Dari sejumlah penjelasan diatas terlihat bahwa disamping keuntungannya, yaitu peningkatan utilitas prosesor serta kemampuan multitasking penerapan konkurensi pada sistem operasi juga menambah sejumlah kompleksitas baru, antara lain:

  1. Sistem operasi harus dapat mengawasi berbagai proses yang aktif. Informasi untuk pengawasan dan pengelolaan masing-masing proses disimpan dalam suatu struktur data kendali yang disebut dengan Proses Control Block (PCB).
  2. Sistem operasi harus melakukan penjadwalan proses secara adil dan berusaha menjaga keoptimalan kinerja proses-proses secara keseluruhan.
  3. Sistem operasi harus melakukan alokasi dan dealokasi berbagai sumber daya (prosesor, memori, berkas, peranti I/O) untuk masing-masing proses yang aktif. Dalam melakukan alokasi sumber daya ini, sistem operasi harus mengantisipasi kemungkinan terjadinya kondisi deadlock dan starvasion.
  4. Sistem operasi harus melindungi sumber daya yang sedang digunakan oleh suatu proses terhadap pengaksesan proses lain. Ketika terjadi peralihan eksekusi ke proses lain, sumber daya ini harus tetap dijaga agar tidak diakses oleh proses lainnya. Sistem operasi dapat melakukan hal ini dnegan menggunakan mekanisme mutual exlusive (mutex), yang merupakan salah satu bentuk sinkronisasi.

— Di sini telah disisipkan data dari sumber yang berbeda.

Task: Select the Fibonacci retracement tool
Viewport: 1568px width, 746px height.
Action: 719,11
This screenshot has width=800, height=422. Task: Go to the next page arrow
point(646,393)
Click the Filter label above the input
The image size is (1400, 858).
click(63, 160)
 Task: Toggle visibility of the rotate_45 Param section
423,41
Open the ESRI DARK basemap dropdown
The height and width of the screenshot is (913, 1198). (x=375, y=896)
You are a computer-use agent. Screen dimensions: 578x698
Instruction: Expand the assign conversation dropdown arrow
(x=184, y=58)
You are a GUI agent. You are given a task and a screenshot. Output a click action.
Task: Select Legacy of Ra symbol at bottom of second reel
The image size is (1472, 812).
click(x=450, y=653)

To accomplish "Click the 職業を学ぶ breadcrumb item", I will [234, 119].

  5. Pada kasus tertentu, sistem operasi harus menjaga jumlah data yang dialirkan dari/ke peranti I/O selalu konstan. Sebagai contoh, jika aplikasi yang dijalankan adalah pemutar lagu maka sistem operasi bertanggung jawab agar aliran data ke kartu suara selalu konstan agar suara yang terdengar tidak terputus putus.
  6. Sistem operasi pun harus memfasilitasi jika proses-proses konkuren memerlukan komunikasi satu sama lainnya.